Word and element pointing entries
──────────
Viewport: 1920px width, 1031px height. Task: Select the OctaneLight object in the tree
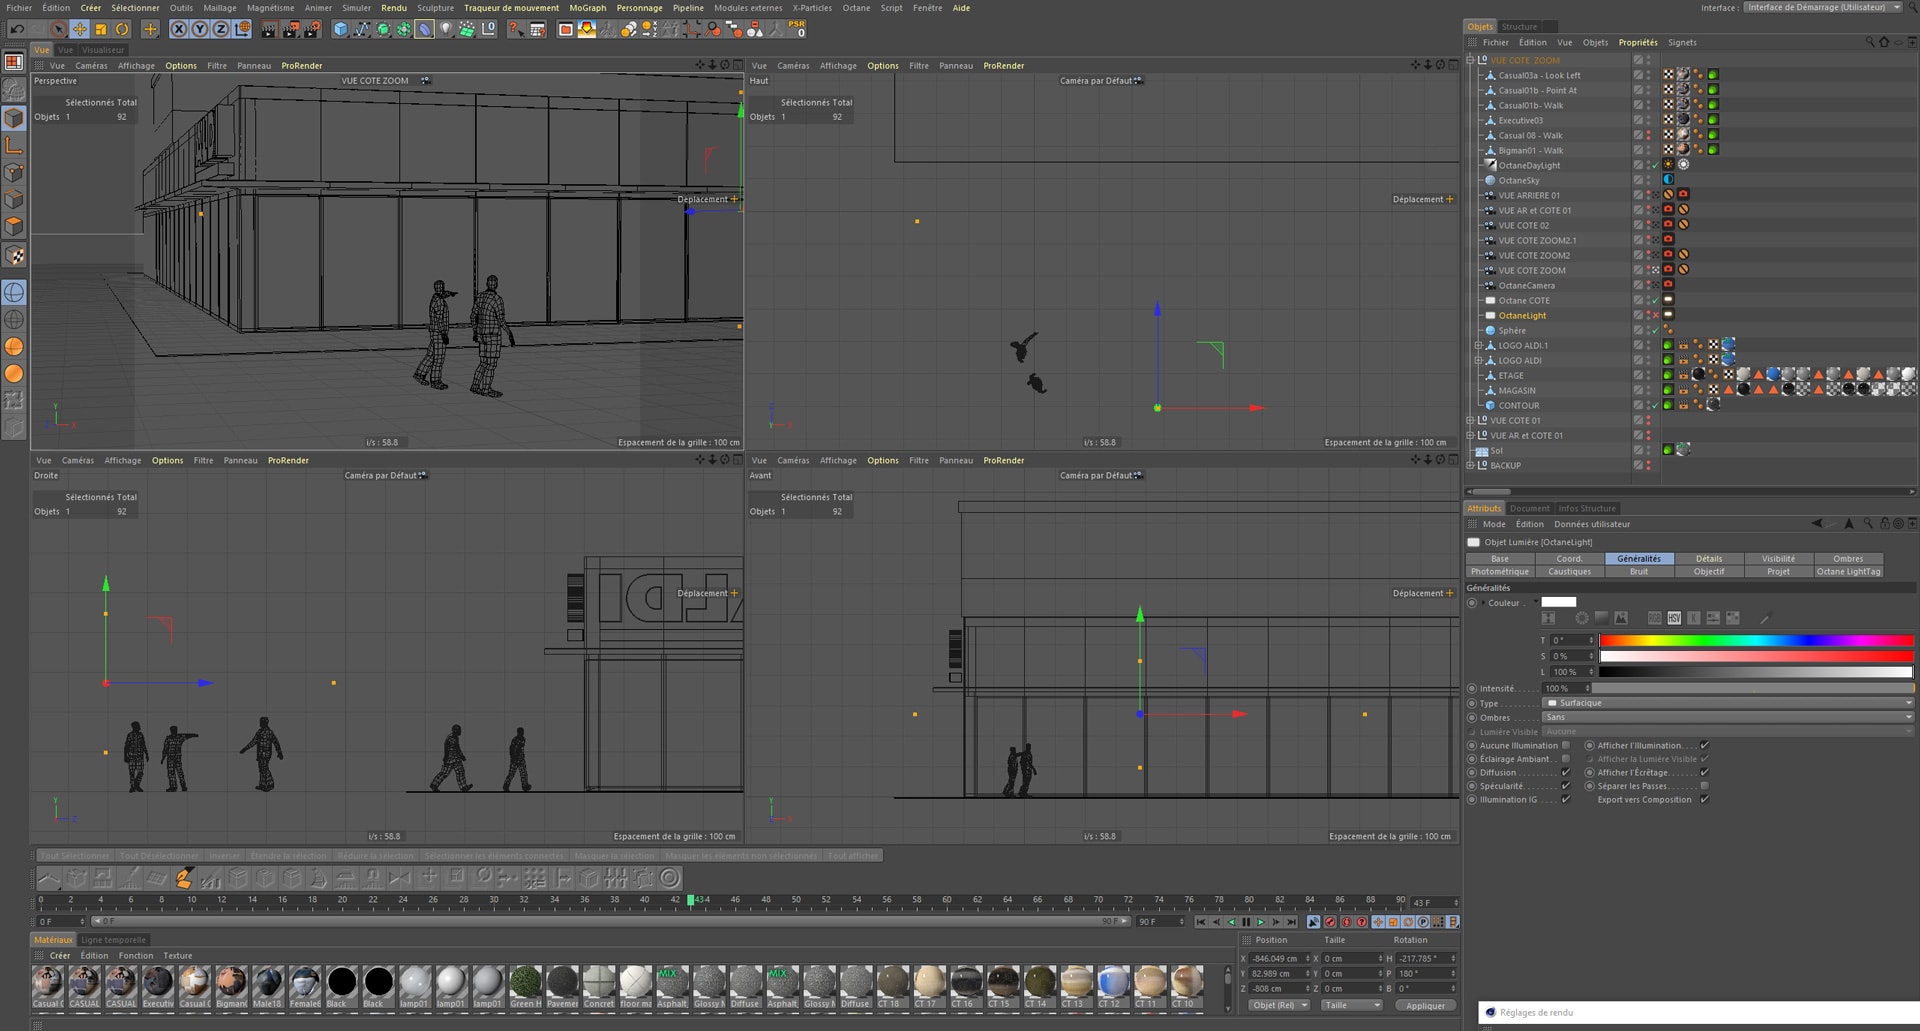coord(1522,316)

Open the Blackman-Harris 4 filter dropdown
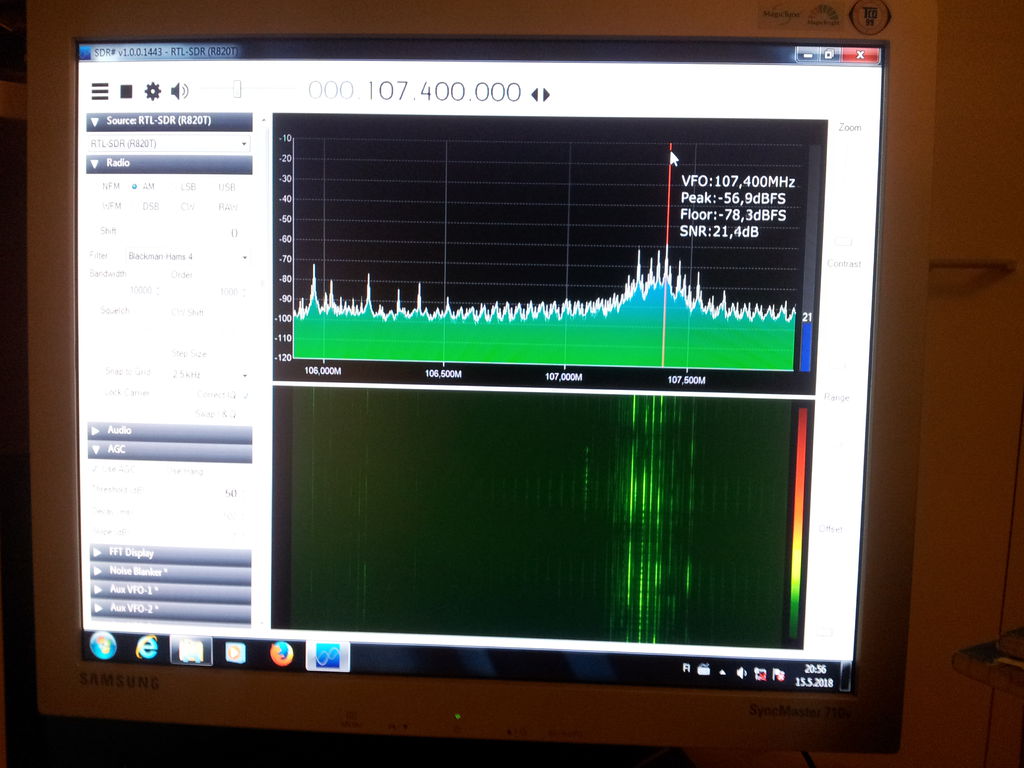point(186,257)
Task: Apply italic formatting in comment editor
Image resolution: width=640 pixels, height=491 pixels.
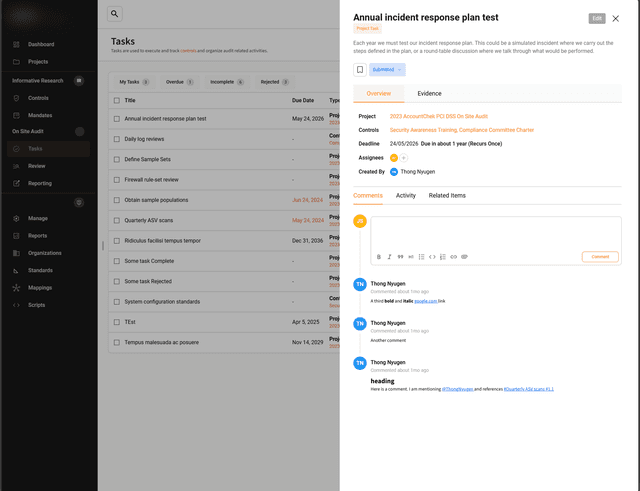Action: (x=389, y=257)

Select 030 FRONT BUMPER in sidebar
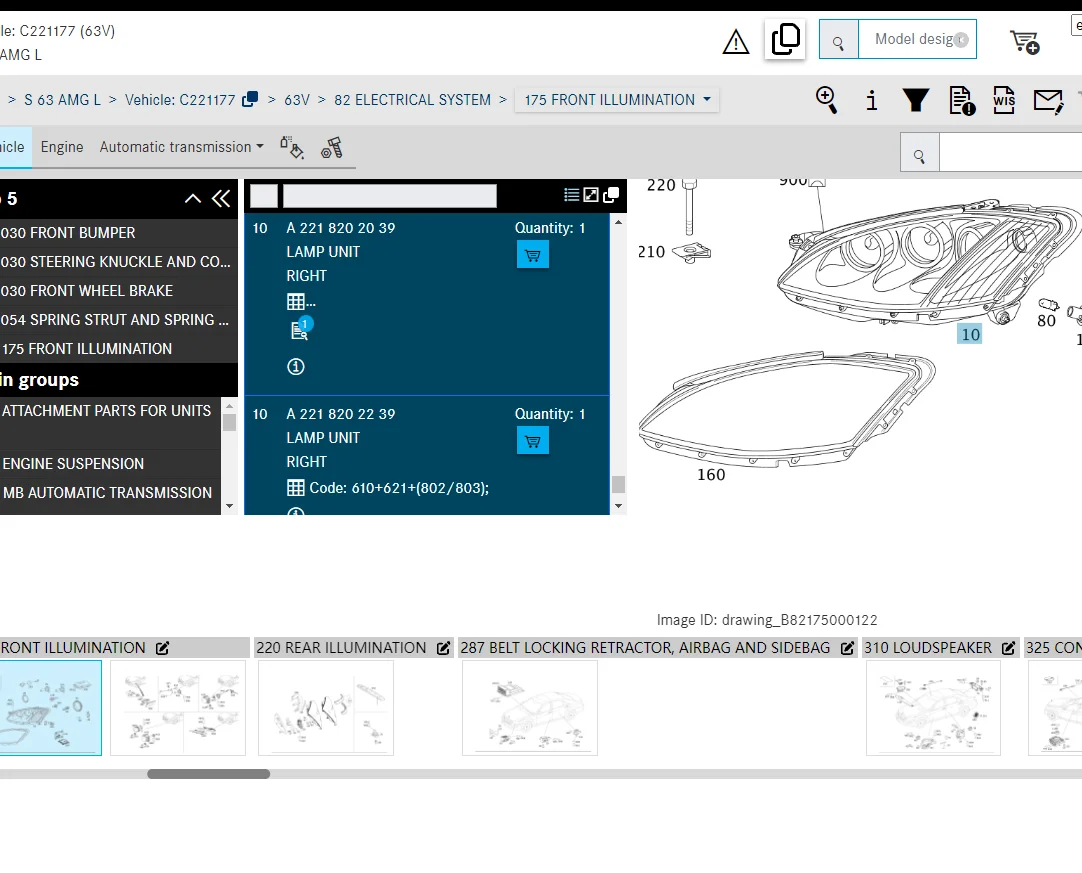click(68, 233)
──────────
Work required: Put the lines of these records into a numbered list, skipping the blank lines and leaving out the pictures.

Written answer:
1. Viewport: 1920px width, 1031px height. Task: Select the OctaneLight object in the tree
2. coord(1522,316)
3. Open the Blackman-Harris 4 filter dropdown
4. point(186,257)
5. Task: Apply italic formatting in comment editor
6. Image resolution: width=640 pixels, height=491 pixels.
7. Action: (x=389, y=257)
8. Select 030 FRONT BUMPER in sidebar
9. click(68, 233)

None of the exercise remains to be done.